Linksys Blue Box Router HOWTO

Revision as of 15:51, 29 July 2020 by Netfreak (talk | contribs) (Created page with "<pre> Linksys Blue Box Router HOWTO Eric Steven Raymond [http://www.catb.org/~esr/] Thyrsus Enterprises Revision History...")
(diff) ← Older revision | Latest revision (diff) | Newer revision → (diff)
Linksys Blue Box Router HOWTO

Eric Steven Raymond

[http://www.catb.org/~esr/] Thyrsus Enterprises
Revision History                                                             
Revision 2.0           2005-01-18            Revised by: esr                 
Major update to reflect changes in 2.x and 3.x firmware. More firmware       
replacements described. Dropped Hansen Online as it hasn't been updated in a 
while.                                                                       
Revision 1.6           2004-02-26            Revised by: esr                 
Added Link-n-Log                                                             
Revision 1.5           2003-07-31            Revised by: esr                 
Added the Seattle wireless.net link.                                         
Revision 1.4           2003-07-03            Revised by: esr                 
Linksys has released source code.                                            
Revision 1.3           2003-06-08            Revised by: esr                 
Added notes about SNMP security problems, casemodding, Linksys tech support. 
The Linksys turns out to have Linux inside.                                  
Revision 1.2           2003-04-29            Revised by: esr                 
Typo corrections.                                                            
Revision 1.1           2003-04-25            Revised by: esr                 
Added link to the linksysmon project. More configuration tips.               
Revision 1.0           2003-04-09            Revised by: esr                 
Initial release, reviewed by LDP.                                            

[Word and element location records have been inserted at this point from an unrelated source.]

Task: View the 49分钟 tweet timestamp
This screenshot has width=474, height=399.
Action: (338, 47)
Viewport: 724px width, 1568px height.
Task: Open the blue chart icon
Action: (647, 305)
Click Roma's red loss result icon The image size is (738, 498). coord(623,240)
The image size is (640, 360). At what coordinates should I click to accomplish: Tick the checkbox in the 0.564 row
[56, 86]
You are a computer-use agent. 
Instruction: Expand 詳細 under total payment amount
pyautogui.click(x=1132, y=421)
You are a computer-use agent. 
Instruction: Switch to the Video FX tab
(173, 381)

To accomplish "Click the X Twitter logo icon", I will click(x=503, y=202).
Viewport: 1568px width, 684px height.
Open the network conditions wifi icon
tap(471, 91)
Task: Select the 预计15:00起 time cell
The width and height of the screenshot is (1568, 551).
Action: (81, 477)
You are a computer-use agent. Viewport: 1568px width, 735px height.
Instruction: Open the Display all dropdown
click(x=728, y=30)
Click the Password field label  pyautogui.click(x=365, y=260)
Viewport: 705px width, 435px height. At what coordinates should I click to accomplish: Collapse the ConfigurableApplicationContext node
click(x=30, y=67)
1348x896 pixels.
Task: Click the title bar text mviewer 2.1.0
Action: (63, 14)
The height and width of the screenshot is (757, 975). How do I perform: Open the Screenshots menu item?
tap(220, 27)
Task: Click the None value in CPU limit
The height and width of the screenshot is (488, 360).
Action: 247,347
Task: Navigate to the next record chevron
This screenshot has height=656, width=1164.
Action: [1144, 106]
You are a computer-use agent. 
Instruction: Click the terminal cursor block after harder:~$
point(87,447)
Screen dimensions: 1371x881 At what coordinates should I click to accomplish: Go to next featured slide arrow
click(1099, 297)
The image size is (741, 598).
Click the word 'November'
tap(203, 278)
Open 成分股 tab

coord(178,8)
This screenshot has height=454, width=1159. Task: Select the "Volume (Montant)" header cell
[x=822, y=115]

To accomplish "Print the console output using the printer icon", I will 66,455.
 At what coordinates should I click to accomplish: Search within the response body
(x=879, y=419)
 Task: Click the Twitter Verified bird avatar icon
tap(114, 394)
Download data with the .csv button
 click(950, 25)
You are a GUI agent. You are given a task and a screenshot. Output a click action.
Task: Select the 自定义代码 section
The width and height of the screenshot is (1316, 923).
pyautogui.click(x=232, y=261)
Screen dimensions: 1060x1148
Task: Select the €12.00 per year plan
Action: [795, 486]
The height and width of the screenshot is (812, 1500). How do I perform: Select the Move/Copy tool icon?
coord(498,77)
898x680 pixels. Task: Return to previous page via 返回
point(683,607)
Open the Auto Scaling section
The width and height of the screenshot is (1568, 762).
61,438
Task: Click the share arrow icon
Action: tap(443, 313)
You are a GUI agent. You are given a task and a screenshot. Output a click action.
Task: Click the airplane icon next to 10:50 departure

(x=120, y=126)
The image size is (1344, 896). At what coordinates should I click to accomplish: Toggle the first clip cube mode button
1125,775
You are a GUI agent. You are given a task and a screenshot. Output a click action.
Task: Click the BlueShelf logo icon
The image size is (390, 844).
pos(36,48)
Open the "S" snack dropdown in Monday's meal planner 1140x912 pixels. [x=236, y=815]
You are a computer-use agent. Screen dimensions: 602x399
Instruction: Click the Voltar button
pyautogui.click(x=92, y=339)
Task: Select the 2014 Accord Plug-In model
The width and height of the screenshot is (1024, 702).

Linksys makes a line of cheap, ubiquitous router/firewall boxes (models
BEFSR41 and up, including the WRT54G) well-suited for use on a home DSL
connection and popular among Linux hackers. This HOWTO gives hints and tips
for managing Linksys routers from a Linux system, including the firmware
upgrade procedure.

-----------------------------------------------------------------------------
Table of Contents
1. Introduction
    1.1. Why this document?
    1.2. New versions of this document
    1.3. License and Copyright
   
   
2. How and where to deploy
3. Lost the manual?
4. Configuration hints
5. Upgrading the firmware
6. Hacking the hardware
7. Hacking the software
8. Utilities
9. Troubleshooting tips
    9.1. Occasional catatonia and epilepsy
    9.2. Mozilla interface quirks under 1.38 and earlier firmware
   
   
10. Related Resources

1. Introduction

1.1. Why this document?

Linksys makes a line of cheap, ubiquitous router/firewall boxes well-suited
for use on a home DSL or cable connection and popular among Linux hackers.
This HOWTO gives hints and tips for managing Linksys routers from a Linux
system.

The specific recipes described here are derived from long experience with a
BEFSR41, the 4-port router/firewall box. I have also configured a BEFW11S4v2,
the 4-port router with 80211b wireless, and the WRT54G, which is the same box
with 80211g; I'm currently using a WRT54G. The web interfaces on all these
blue boxes are very similar, and most of the advice should generalize.

In late 2004 the Linksys firmware underwent a major upgrade to 2.x (one easy
way to spot this is the Cisco logo at the lower right). I haven't seen
anything but a WRT54G running the new interface, but I'd be surprised if it
weren't running on the BEFSR41 and kin as well. The changes are largely
cosmetic. Some problematic features in earlier versions have been removed.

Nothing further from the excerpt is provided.